Find the word "color" in the records below. List each line containing it.

##### SUPPLIED RECORDS

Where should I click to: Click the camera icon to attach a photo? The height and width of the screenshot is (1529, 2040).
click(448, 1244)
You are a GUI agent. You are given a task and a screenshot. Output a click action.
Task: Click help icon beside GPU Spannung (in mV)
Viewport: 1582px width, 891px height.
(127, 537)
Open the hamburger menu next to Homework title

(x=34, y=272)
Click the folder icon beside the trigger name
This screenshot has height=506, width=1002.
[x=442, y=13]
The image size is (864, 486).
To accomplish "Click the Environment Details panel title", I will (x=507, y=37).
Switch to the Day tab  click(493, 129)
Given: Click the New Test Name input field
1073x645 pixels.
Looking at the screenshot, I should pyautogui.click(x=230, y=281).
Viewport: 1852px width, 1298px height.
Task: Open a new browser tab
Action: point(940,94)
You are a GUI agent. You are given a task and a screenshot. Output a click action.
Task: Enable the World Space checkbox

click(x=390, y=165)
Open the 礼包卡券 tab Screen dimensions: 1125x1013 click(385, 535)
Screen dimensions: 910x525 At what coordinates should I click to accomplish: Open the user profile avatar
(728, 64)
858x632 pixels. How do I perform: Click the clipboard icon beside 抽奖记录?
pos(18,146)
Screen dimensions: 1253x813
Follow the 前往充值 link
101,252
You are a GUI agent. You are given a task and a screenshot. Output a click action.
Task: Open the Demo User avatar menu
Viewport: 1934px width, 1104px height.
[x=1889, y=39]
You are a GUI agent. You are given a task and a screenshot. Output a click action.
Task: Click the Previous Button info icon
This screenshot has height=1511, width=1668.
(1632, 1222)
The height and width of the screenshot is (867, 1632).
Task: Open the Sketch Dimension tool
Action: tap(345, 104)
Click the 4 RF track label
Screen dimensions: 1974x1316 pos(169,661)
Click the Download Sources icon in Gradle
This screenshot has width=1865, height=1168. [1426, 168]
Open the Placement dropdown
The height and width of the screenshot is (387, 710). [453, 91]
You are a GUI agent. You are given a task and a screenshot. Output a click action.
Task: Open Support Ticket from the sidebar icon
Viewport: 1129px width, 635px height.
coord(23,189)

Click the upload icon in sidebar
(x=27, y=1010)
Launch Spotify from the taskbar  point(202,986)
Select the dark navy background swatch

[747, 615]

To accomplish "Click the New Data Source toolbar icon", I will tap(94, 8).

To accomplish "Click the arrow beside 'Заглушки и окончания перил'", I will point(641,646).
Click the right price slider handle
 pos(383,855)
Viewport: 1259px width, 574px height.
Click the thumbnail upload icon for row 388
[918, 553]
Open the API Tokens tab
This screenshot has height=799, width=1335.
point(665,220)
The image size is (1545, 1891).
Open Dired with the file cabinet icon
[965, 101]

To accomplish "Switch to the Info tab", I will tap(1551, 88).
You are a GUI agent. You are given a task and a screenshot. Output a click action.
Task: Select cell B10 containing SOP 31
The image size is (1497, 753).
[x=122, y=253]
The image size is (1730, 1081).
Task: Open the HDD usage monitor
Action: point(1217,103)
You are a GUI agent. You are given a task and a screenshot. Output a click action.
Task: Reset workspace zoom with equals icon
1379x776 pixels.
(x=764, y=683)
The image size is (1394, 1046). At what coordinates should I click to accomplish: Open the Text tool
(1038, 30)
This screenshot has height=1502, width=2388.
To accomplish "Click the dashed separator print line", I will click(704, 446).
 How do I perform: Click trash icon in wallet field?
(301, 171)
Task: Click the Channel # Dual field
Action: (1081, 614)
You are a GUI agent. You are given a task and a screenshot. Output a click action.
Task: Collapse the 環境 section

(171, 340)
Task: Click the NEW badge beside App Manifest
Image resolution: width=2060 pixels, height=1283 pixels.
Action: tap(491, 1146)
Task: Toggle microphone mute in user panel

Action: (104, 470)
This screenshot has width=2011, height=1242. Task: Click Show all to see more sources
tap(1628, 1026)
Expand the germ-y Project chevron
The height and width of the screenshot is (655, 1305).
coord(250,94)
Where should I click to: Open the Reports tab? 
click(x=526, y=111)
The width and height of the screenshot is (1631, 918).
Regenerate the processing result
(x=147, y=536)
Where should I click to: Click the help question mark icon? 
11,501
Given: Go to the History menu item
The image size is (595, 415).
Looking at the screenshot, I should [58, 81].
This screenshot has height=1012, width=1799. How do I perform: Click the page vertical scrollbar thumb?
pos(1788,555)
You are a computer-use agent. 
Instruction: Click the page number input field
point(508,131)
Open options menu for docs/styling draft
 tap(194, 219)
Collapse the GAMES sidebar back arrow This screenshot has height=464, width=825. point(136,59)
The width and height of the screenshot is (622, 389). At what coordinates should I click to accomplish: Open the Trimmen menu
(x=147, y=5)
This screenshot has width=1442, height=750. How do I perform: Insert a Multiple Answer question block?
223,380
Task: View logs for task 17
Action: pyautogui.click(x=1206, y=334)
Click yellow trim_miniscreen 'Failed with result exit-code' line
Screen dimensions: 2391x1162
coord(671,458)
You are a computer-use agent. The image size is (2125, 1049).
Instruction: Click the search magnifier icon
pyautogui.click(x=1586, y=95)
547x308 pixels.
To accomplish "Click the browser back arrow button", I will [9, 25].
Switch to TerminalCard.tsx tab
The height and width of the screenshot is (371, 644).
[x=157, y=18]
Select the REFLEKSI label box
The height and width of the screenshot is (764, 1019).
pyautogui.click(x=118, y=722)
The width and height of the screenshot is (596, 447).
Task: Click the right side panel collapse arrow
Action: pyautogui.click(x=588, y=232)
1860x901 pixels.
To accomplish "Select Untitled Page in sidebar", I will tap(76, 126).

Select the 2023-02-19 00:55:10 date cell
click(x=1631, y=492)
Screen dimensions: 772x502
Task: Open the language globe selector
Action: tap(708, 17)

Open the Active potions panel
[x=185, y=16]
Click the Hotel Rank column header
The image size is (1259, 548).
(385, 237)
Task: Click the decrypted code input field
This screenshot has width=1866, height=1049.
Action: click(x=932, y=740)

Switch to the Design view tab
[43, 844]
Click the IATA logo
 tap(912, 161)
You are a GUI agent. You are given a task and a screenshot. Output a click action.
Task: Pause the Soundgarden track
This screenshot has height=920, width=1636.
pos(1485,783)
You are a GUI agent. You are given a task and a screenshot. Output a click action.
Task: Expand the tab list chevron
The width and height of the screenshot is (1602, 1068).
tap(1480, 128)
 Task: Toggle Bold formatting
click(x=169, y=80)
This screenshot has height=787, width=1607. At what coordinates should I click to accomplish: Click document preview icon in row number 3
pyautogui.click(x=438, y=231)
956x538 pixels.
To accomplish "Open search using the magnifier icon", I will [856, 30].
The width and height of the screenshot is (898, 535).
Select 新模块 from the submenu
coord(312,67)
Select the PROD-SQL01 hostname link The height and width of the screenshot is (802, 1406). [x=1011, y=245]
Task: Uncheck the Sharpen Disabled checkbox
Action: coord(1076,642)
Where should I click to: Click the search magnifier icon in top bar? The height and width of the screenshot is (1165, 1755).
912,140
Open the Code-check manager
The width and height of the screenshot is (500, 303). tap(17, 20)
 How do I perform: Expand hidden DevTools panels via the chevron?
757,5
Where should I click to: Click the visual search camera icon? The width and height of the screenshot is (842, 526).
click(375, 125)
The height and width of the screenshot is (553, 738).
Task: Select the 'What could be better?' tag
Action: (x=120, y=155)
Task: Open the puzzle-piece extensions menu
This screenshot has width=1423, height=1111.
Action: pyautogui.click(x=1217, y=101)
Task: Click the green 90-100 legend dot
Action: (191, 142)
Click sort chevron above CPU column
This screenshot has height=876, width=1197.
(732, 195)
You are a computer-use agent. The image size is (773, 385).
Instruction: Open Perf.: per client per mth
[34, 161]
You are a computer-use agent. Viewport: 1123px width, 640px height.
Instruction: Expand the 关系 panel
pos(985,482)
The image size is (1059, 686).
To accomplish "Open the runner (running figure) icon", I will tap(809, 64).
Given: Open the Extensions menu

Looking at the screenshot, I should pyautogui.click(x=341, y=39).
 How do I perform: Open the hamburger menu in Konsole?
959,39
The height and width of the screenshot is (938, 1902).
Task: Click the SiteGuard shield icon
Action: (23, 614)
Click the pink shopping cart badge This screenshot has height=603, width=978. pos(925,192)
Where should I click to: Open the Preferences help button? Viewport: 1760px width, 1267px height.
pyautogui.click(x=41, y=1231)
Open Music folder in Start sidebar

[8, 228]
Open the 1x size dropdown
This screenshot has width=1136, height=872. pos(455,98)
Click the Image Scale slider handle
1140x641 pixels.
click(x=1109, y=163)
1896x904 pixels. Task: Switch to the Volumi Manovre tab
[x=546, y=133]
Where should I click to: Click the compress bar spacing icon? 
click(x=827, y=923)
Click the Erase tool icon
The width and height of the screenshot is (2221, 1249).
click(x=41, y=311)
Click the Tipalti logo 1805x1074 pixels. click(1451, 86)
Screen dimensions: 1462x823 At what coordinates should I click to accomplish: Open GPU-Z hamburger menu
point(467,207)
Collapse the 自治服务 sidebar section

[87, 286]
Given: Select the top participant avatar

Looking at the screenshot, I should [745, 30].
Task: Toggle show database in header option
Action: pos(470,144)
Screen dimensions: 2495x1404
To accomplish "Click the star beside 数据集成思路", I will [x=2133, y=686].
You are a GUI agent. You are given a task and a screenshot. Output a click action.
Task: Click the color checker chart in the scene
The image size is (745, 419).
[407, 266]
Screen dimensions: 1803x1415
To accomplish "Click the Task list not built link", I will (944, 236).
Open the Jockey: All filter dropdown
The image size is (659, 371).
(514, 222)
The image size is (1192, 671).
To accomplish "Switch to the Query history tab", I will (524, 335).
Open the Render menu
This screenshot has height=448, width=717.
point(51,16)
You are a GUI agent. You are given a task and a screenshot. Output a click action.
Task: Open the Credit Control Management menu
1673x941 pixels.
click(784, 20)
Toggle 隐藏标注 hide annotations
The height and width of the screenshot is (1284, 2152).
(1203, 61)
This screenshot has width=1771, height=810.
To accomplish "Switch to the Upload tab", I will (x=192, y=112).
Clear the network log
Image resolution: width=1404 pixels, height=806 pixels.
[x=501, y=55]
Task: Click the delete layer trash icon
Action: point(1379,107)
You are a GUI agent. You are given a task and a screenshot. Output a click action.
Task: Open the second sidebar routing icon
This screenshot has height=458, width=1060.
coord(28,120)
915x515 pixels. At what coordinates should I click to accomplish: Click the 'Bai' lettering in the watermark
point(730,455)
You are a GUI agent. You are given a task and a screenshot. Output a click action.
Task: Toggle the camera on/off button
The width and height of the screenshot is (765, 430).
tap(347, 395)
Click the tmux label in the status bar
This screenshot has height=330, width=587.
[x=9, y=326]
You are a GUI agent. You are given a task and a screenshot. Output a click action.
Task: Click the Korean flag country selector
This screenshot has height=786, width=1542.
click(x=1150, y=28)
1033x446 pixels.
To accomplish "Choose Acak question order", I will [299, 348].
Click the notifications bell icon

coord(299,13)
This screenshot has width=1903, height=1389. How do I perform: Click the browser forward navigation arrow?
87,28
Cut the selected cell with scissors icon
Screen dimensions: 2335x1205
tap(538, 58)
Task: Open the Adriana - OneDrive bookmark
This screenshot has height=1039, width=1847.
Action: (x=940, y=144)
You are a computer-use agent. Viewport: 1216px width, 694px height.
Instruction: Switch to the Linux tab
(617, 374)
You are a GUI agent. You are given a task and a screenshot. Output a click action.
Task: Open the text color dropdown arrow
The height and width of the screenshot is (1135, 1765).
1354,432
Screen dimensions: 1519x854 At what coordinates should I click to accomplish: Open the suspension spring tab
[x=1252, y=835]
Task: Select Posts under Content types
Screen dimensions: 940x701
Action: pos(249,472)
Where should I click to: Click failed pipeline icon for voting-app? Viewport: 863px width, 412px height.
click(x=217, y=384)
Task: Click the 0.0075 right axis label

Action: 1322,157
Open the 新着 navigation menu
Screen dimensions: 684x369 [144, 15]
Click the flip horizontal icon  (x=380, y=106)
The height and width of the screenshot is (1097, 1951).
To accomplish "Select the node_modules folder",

##########

**YOUR RESPONSE**
Task: Click the color checker chart in the scene
Task: Open the text color dropdown arrow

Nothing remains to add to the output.